- **SELECTED PASSAGE**
● ● ● ●

No permission of the Court was obtained by the respondent to interpose the answer after the motion for a peremptory writ had been lodged in this Court, nor was any attention whatsoever paid to the motion by respondent, nor has he since the filing of the motion nor upon the date on which it was called up for consideration by counsel for relator asked leave from the Court to interpose the answer. Whether relator's counsel has been given an opportunity to respond to the answer by motion or replication or joinder of issue does not appear from the files in this Court nor has the Comptroller furnished this Court with any evidence that a copy of the answer or notice of its attempted filing in this case has been served upon relator or his counsel.

The alternative writ required the Comptroller to show cause before this Court on August 16, 1933, why he has *Page 864 refused to issue the warrant to the respondent for the amount of his salary.

Instead of replying or showing cause why the command of the writ was not obeyed the Comptroller replied with dilatory motions to quash the writ and amend it, which were denied.

On January 4, 1934, a petition for a rehearing was filed and denied but no request for leave to interpose an answer was made, nor was any order made allowing an answer to be filed or fixing the time within which it should be filed if respondent desired to make an answer.

The relator was entitled to his peremptory writ on the date he moved for its issuing in the absence of any leave granted by this Court to respondent for further time in which to answer. Ignoring the rules of procedure as he did does not give to him the right to be heard on his answer which he sought to interpose in the circumstances.

The rules applicable in mandamus and quo warranto cases in the circuit court provide that the practice will be regulated in each case to secure as speedy a determination of the cause as is justified by the circumstances of each case. Rule 79, Rules Circuit Court. That procedure is followed by this Court in cases of original jurisdiction.

Rule 4 or the Rules for the Supreme Court provides that in appeal cases when a motion is duly made further proceedings in the cause as to filing papers thereunder will be suspended until the disposition of the motion and then the filing will be regulated by special order of the Court. While that rule does not apply in terms to this case it affords a sufficient suggestion to parties as to the procedure that should be followed.

A motion to quash an alternative writ of mandamus admits as true all such matters of fact as are sufficiently *Page 865 pleaded. See State, ex rel. Burr v. Jacksonville Terminal Co.,71 Fla. 295, 71 So.2d Rep. 474; State, ex rel. Railroad Com'rs v. Florida East Coast R. Co., 71 Fla. 433, 71 So.2d Rep. 543; State, ex rel. Globe Rutgers Fire Ins. Co. v. Cornelius,100 Fla. 292, 129 So.2d Rep. 752.

● ● ● ●

- **SUPPLIED ENTRIES**
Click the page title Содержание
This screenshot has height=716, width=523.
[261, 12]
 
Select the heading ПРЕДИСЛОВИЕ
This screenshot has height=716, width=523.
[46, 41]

● ● ● ●

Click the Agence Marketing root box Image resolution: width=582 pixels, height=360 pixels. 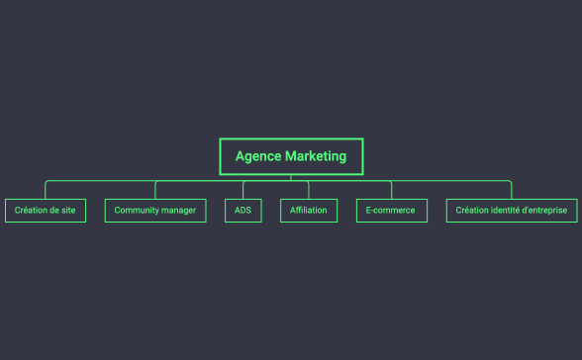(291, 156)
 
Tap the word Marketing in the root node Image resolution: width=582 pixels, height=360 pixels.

● ● ● ●

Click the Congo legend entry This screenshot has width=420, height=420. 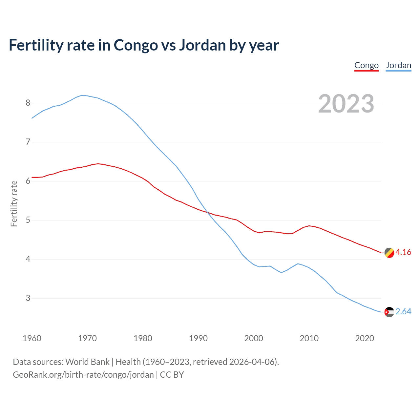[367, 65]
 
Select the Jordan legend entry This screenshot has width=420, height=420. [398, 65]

● ● ● ●

- **QUESTIONS**
1/ In the court opinion, on what date was the Comptroller required by the alternative writ to show cause before the Court?
2/ Do these statements agree with the court opinion? For each, answer yes or no and quote the deciding words.
(a) The petition for a rehearing filed on January 4, 1934, was granted.
(b) The Comptroller's motions to quash the writ and amend it were denied.
(c) Rule 4 of the Rules for the Supreme Court applies in terms to this case.
The material above is separate from the court opinion.

- **ANSWER SECTION**
1/ August 16, 1933.

2/
(a) No: "a petition for a rehearing was filed and denied"
(b) Yes: "dilatory motions to quash the writ and amend it, which were denied"
(c) No: "While that rule does not apply in terms to this case"